> Görev a: Ramazan davulcusu üzerine olan metinden, "Geleneksel Ramazan kavramımız" sözcüklerini içeren yerle başlayıp "babaları fazlasıyla verirdi." ile biten bölümü hiçbir değişiklik yapmadan aktarın.

> Okuma Parçası:
..............................

Mlliyet Milliyet Blog Milliyet Blog
 
Facebook Connect
Blog Kategorileri
 

08 Temmuz '15

 
Kategori
Gelenekler
 

Ünye'de ramazan

Ünye'de ramazan
 

RAMAZAN DAVULCUSU


Geleneksel Ramazan kavramımız içerisinde Davulcunun yeri çok önemli olmasaydı halen devam etmezdi sanırım. Ancak teknoloji çağında bir kamyonetin üzerinde, hızlı hızlı tokmağın davula vurularak adeta kuru gürültü ile gecenin sessizliğinin bozulması da pek güzel değil. Bunun yanı sıra Ramazan içerisinde 3 kere (başında, ortasında, sonunda) kapıya gelip bahşiş istemeleri ise başlıbaşına vahim bir olay.

Çocukken hatırlıyorum da mani söyleyerek yavaş yavaş davula vurarak geçerdi davulcu. Davulcu o mahallede oturanları  genelde tanırdı ki,  mani'nin içinde hangi evin önünden geçiyorsa o evin sahibi hakkında gülümseten bir iki cümle ederdi. Davulcuların bu kadirşinaslığı ile zaten bahşişi o an içten gelerek evin babaları fazlasıyla verirdi.

..............................

> İşlenecek Malzeme:
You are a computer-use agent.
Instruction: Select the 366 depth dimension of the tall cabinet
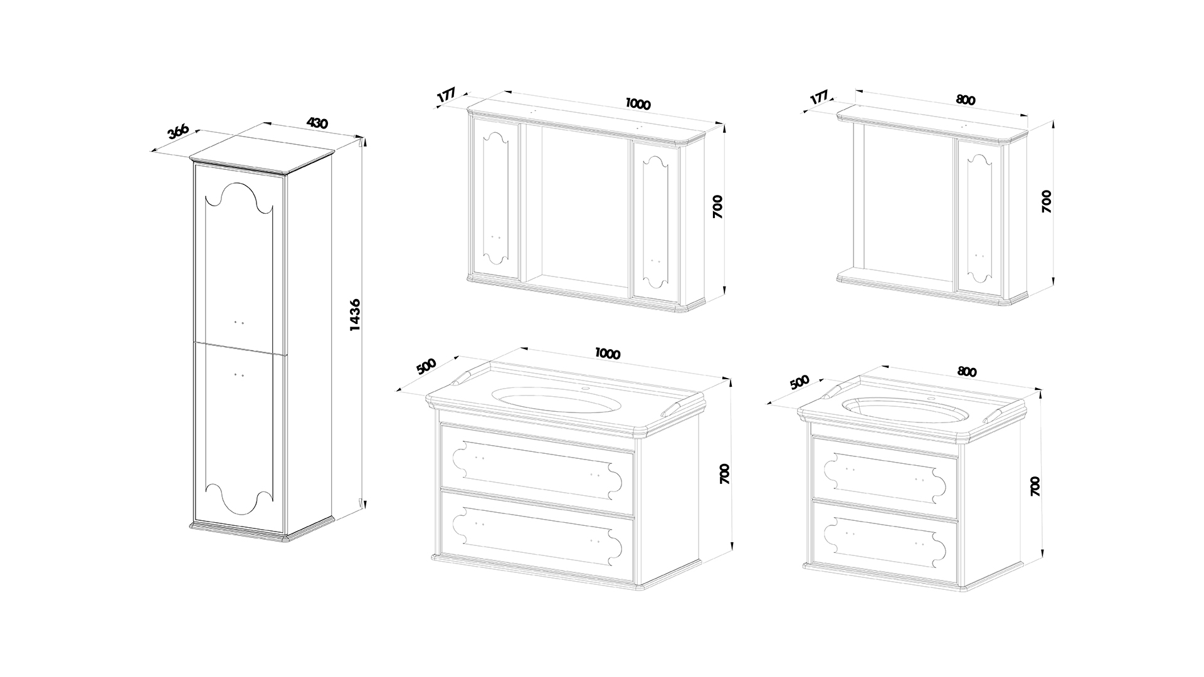(178, 132)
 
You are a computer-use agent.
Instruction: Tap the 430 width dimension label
(317, 123)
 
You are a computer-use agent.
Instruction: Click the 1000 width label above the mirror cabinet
(638, 104)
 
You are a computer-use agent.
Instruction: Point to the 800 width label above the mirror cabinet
(966, 100)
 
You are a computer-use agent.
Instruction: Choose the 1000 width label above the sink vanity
(607, 354)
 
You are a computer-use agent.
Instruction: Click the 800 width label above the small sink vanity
(967, 371)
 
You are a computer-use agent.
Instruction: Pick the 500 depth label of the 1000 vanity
(426, 367)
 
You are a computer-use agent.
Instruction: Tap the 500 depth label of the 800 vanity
(800, 382)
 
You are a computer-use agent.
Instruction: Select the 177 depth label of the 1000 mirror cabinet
(446, 97)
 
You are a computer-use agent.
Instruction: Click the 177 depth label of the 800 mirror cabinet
(819, 98)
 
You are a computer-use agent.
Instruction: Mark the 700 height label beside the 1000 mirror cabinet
(718, 207)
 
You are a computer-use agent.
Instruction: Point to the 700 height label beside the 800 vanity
(1035, 486)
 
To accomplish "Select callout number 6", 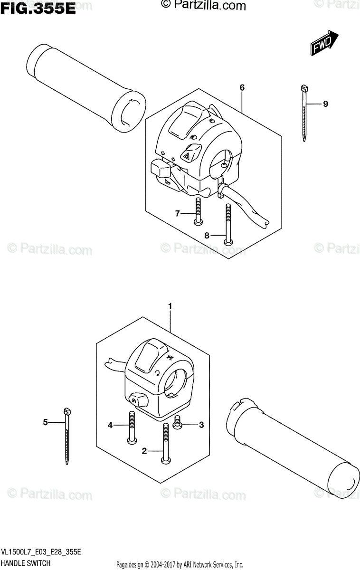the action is [x=242, y=87].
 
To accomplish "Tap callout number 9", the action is [x=325, y=104].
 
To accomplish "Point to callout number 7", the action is [x=178, y=214].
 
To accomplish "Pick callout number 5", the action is [x=45, y=421].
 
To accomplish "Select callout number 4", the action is [x=110, y=425].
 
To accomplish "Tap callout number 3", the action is [x=201, y=425].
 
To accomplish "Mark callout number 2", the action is [x=144, y=451].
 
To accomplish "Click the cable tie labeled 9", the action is [x=303, y=112].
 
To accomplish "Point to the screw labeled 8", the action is [x=228, y=223].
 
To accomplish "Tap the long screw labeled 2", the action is [x=165, y=442].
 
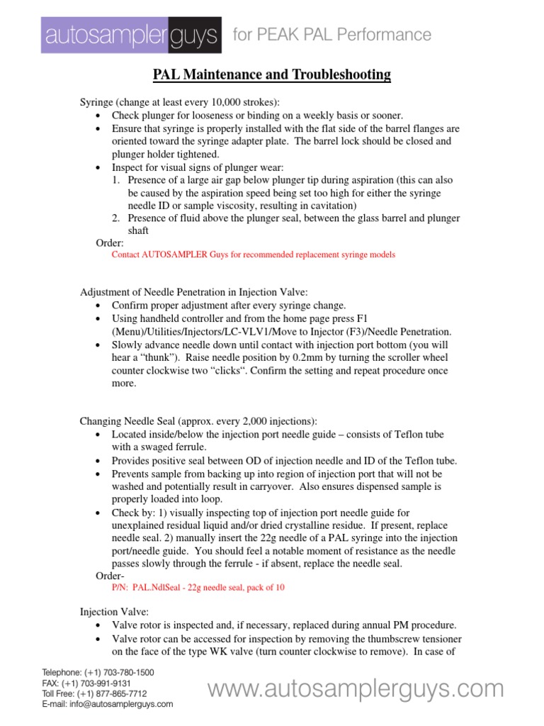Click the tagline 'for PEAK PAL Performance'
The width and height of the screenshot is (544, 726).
332,35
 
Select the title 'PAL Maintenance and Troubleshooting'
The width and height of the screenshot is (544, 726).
272,74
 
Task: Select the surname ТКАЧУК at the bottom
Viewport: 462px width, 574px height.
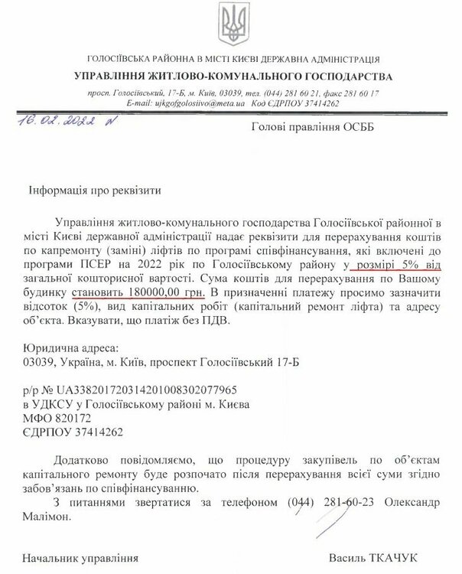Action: click(412, 556)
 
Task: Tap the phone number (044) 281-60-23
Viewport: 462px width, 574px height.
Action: click(318, 502)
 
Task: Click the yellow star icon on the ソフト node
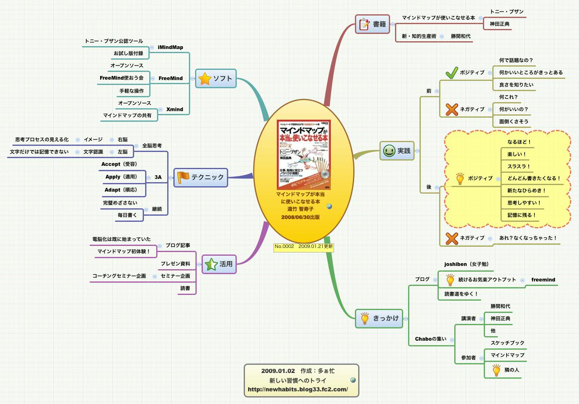click(204, 78)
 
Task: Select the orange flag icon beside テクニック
click(183, 177)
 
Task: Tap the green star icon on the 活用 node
click(211, 264)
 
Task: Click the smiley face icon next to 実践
click(389, 151)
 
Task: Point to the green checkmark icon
click(451, 73)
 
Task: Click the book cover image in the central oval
click(303, 154)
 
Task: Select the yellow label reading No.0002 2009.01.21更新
click(303, 247)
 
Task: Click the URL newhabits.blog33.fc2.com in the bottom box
click(298, 389)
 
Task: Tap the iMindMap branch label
click(171, 47)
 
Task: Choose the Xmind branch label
click(175, 109)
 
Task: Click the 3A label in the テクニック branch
click(158, 177)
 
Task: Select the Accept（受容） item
click(119, 164)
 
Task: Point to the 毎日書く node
click(127, 215)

..............................

> Görev b: Kayıtlarda "Task: Point to the green checkmark icon" ifadesini içeren satırla başlayıp "click(158, 177)" ifadesini içeren satırla biten bölümü, "branch label" yerine "node label" koyarak güncelleyin ve başka hiçbir şeyi değiştirmeyin. Yalnızca bu satırları verin.

> Yanıt a:
Geleneksel Ramazan kavramımız içerisinde Davulcunun yeri çok önemli olmasaydı halen devam etmezdi sanırım. Ancak teknoloji çağında bir kamyonetin üzerinde, hızlı hızlı tokmağın davula vurularak adeta kuru gürültü ile gecenin sessizliğinin bozulması da pek güzel değil. Bunun yanı sıra Ramazan içerisinde 3 kere (başında, ortasında, sonunda) kapıya gelip bahşiş istemeleri ise başlıbaşına vahim bir olay.

Çocukken hatırlıyorum da mani söyleyerek yavaş yavaş davula vurarak geçerdi davulcu. Davulcu o mahallede oturanları  genelde tanırdı ki,  mani'nin içinde hangi evin önünden geçiyorsa o evin sahibi hakkında gülümseten bir iki cümle ederdi. Davulcuların bu kadirşinaslığı ile zaten bahşişi o an içten gelerek evin babaları fazlasıyla verirdi.

> Yanıt b:
Task: Point to the green checkmark icon
click(451, 73)
 
Task: Click the book cover image in the central oval
click(303, 154)
 
Task: Select the yellow label reading No.0002 2009.01.21更新
click(303, 247)
 
Task: Click the URL newhabits.blog33.fc2.com in the bottom box
click(298, 389)
 
Task: Tap the iMindMap node label
click(171, 47)
 
Task: Choose the Xmind node label
click(175, 109)
 
Task: Click the 3A label in the テクニック branch
click(158, 177)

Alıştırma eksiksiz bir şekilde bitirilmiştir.